The benefits from this slow but steady sales approach have been enormous, says Wakely.
“Our cost per sale is down,” he notes. “We spend less time and money talking to prospects who we weren’t able to start building a trusting relationship with or weren’t a great fit for us because we're able to disqualify them earlier in the process.”
Also, because Fruition Interactive, which works with mostly small to mid-sized clients (although it has clocked in hours with well known brands like Home Depot and Bacardi) now invests time in building relationships, it more easily earns their trust. As a result, clients are now more likely to act on the agency’s advice and bring more of their business to the company long-term.
“To use a dating metaphor, yeah, you can probably have a one-night stand by using a quick pick-up line,” he quips. “But you build long-term relationships by having more open, two-way conversations.”
Ease up on pressuring clients
Some sales people freely admit that when faced with imminent deadlines, they have often pressured clients for a response. But often that might not be the smartest strategy to utilize, particularly when dealing with a tentative prospect.
Lori Karpman, founder and CEO of Lori Karpman & Associates Ltd, a 10-year-old management consulting and law practice that caters to small businesses, agrees. She recalls encountering problems with clients when she has pushed them into a commitment by saying they needed to give her an answer sooner rather than later due to time constraints.

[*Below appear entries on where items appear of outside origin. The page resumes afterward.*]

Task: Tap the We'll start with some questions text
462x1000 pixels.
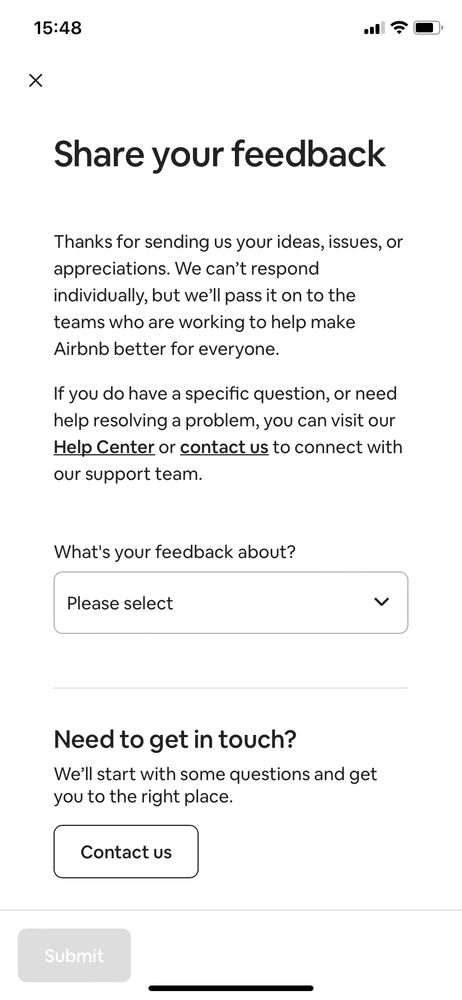Action: [216, 786]
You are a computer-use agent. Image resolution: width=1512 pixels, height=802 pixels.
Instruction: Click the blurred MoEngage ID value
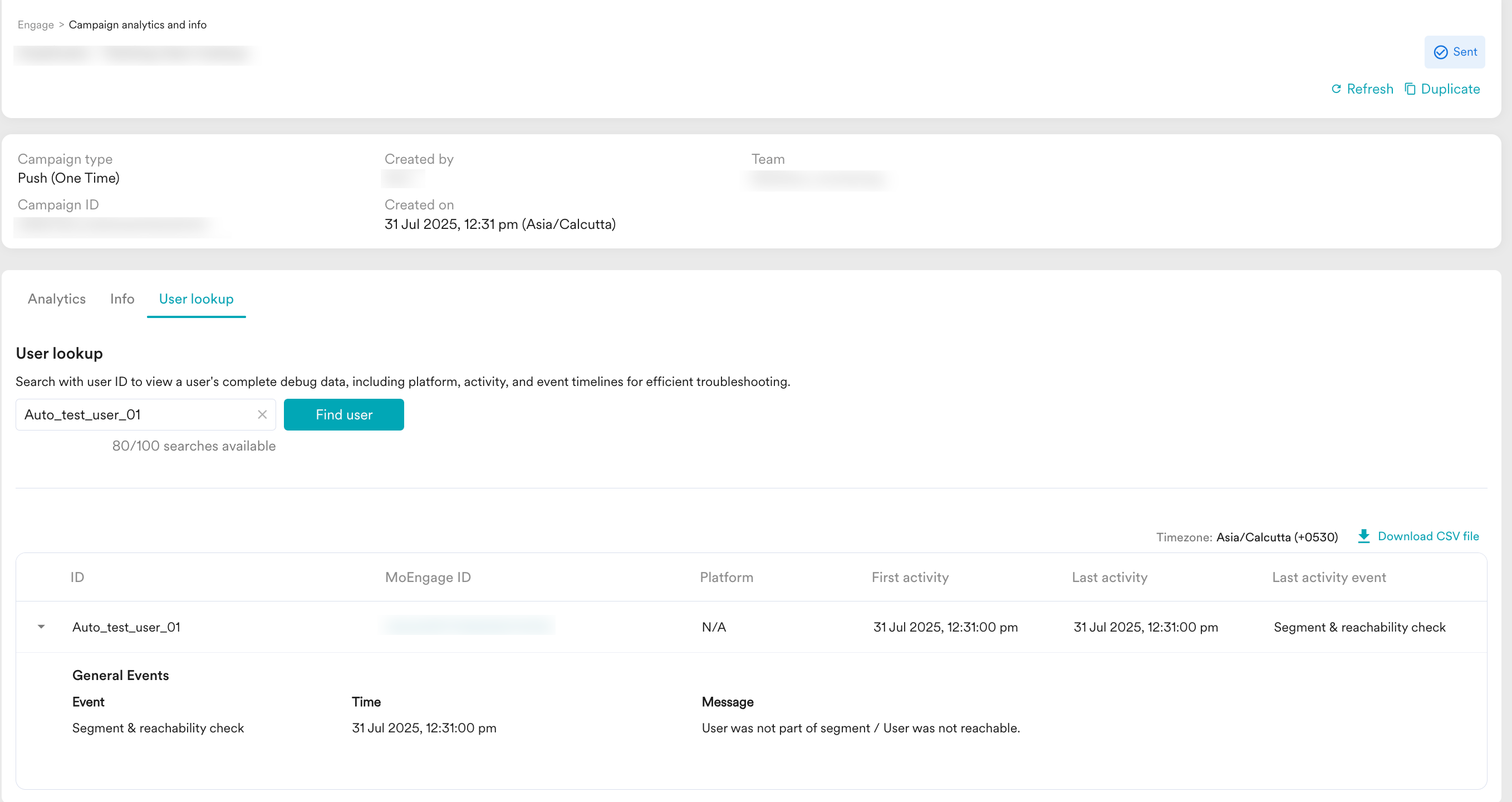click(468, 625)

“While the fact is usually true that because I have a small firm, I can only take on so much business, most prospects feel pressured by that tactic,” she maintains. “They say no right away, or completely ignore my deadline. In either case, I have boxed myself into a corner and it’s very hard to go back to them after the deadline to re-open negotiations. I have done it but by then I lose some credibility.”
Now Karpman’s solution is to tell clients that because she’s a small firm they need to give her a reply quickly because she is currently handling other projects and is pressed for time. “This way seems less pushy and they are happy to oblige,” she says.
Be confident in what you’re selling
This may sound like an obvious takeaway, but it is a basic sales precept that should never be given short shrift.
"If you know what you're offering adds value,” advises Meyer, “you won't come off desperate and you won't need to discount your product or services down 50 percent just to get somebody to sign on.”